The ratings report also noted that “pre-tax profits decreased to RUB 12.6 million [$409,498] (2010: RUB 43 million [$1.4 million]) following a significant increase in incurred claims due to higher loss experience and an increase in claims provisions. This translated into a loss ratio of 54.9 percent (2010: 36.5 percent). In the absence of large losses in the third quarter of 2012 and supported by a higher premium base,” Best said it “ believes that Russian Re could achieve a combined ratio in the 85 percent-90 percent range.”
In addition Best pointed out that Russian Re “remains very conservatively invested with the majority of its assets being held in cash and short-term bank deposits (55 percent) and property (40 percent), providing it with a stable interest and rental income.
“The company’s own property and the property held for investment purposes are located in the center of Moscow.

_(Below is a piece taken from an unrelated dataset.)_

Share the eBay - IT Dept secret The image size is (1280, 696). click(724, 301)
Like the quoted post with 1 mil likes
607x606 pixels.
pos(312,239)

A booming property market has led to an important appreciation of Russian Re’s property values, which is not reflected within the income statement under Russian GAAP. Under International Financial Reporting Standards, the gain on revaluation of investment property would equate to approximately RUB 50 million [$1.625 million].
“Russian Re’s gross written premiums are expected to reach RUB 580-600 million [$18.85 to $19.5 million] by year-end 2012 as the reinsurer continues to focus predominantly on property and energy risks.
“The overall business volume remains relatively small by international standards, and Russian Re will continue to face significant challenges in growing its domestic market presence as a result of competition from both local and international reinsurers.
“Management’s current strategy is to expand outside of Russia and the Commonwealth of Independent States, with the Middle East and North African markets remaining the key drivers for growth.
“Positive rating actions could occur if Russian Re profitably grows its business whilst maintaining risk-adjusted capitalization at a strong level over the longer term.
Negative rating actions could occur if there is material deterioration in the company’s operating performance, particularly due to unprofitable growth in non-core markets, or a significant decrease in risk-adjusted capitalization due to its expansion. Additionally, deterioration in country risk factors associated with Russian Re’s operations in Russia could negatively impact its ratings.”